The records:
--- START ---

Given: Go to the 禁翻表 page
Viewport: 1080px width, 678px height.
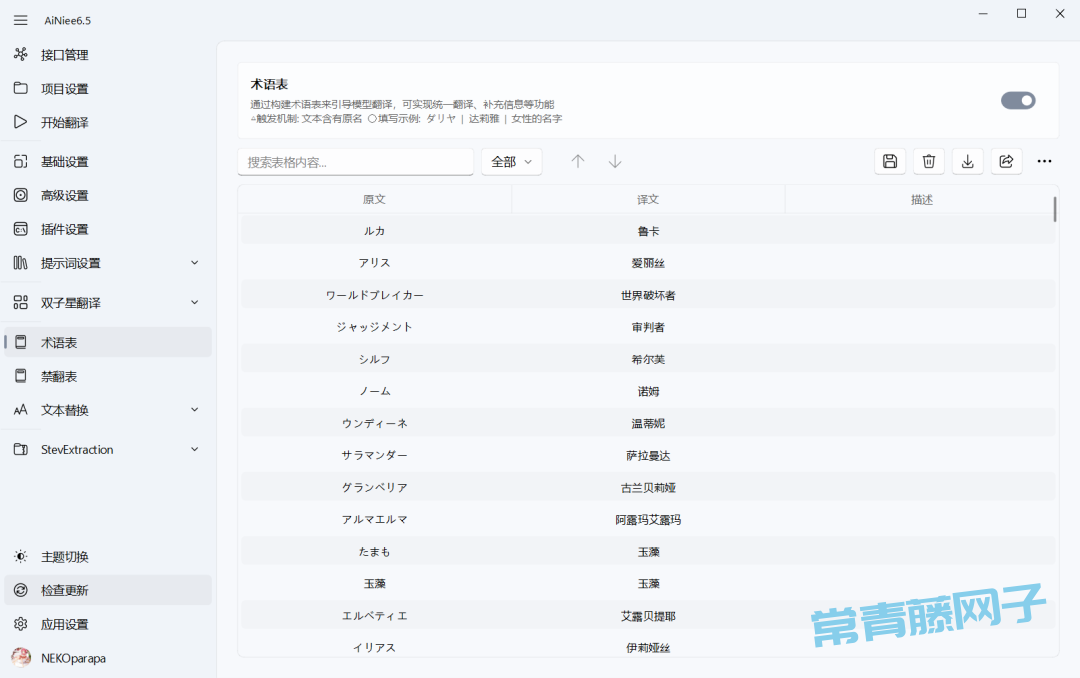Looking at the screenshot, I should pyautogui.click(x=59, y=376).
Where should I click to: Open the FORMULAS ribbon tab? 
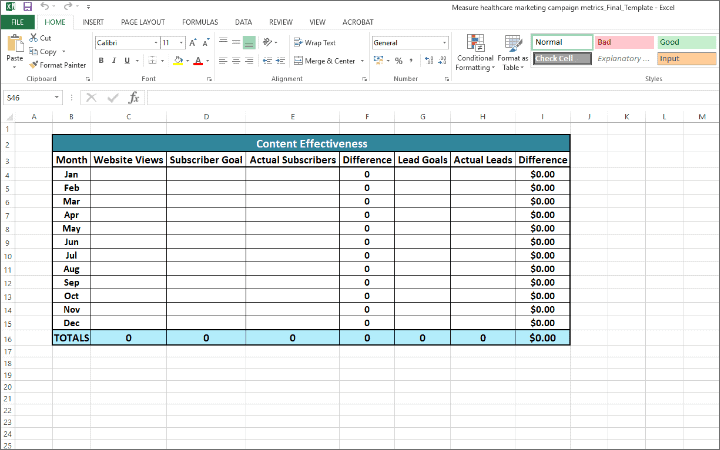(200, 21)
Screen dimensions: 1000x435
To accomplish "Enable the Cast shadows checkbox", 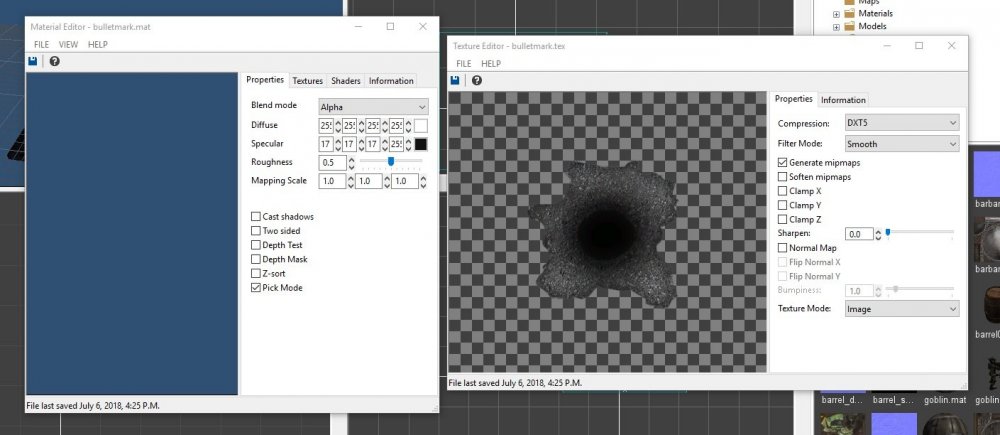I will tap(256, 217).
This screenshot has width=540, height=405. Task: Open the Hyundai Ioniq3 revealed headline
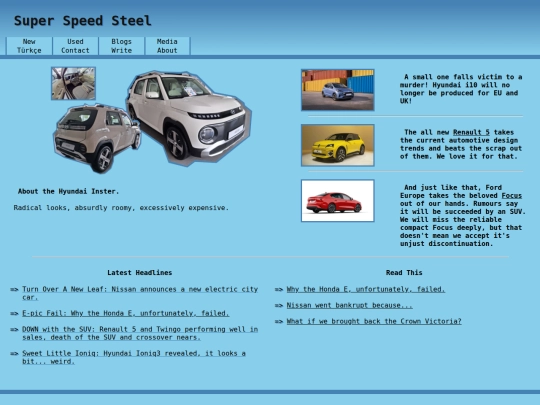(134, 357)
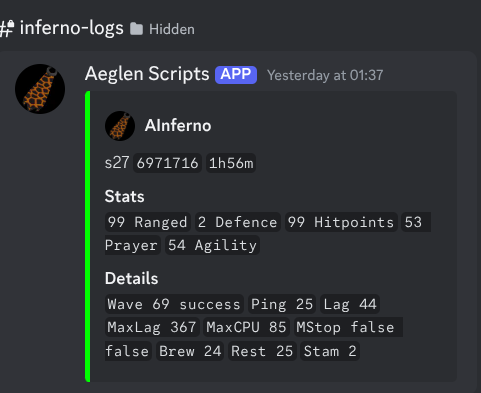Click the 2 Defence stat tag
Viewport: 481px width, 393px height.
click(x=238, y=222)
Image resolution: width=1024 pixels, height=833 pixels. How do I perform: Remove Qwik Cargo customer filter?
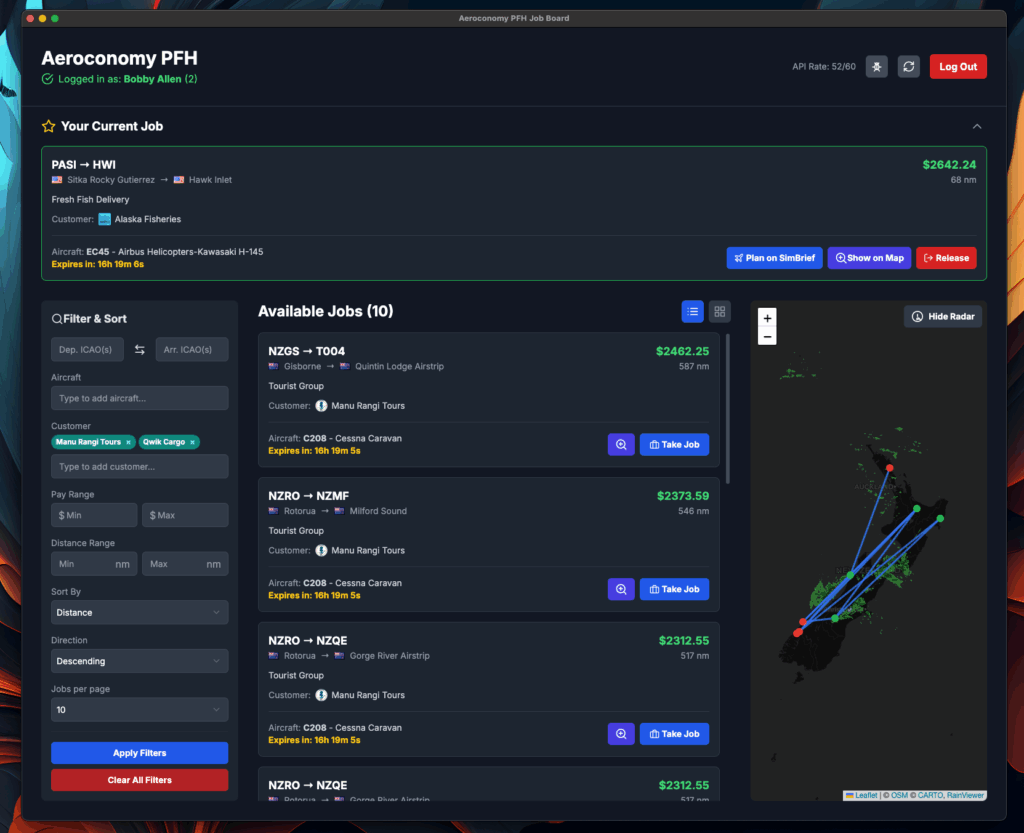[x=192, y=443]
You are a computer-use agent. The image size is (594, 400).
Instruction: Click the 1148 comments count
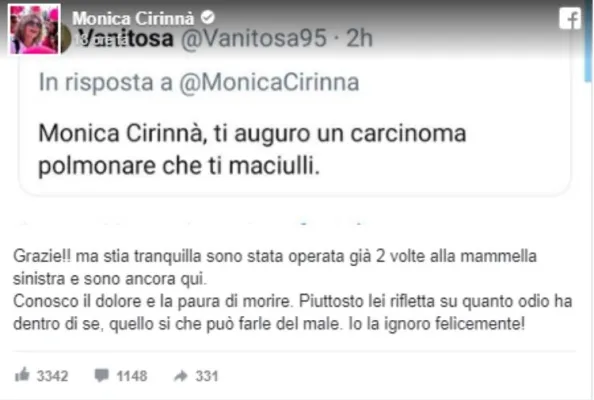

--- END ---

Problem requirements:
Give back exactly, and only, the lines from the one holding "Image resolution: width=1024" through the last line of the entries, with every picture omitted.

Task result:
Image resolution: width=1024 pixels, height=833 pixels. How do I perform: Remove Qwik Cargo customer filter?
[x=192, y=443]
You are a computer-use agent. The image size is (594, 400).
Instruction: Click the 1148 comments count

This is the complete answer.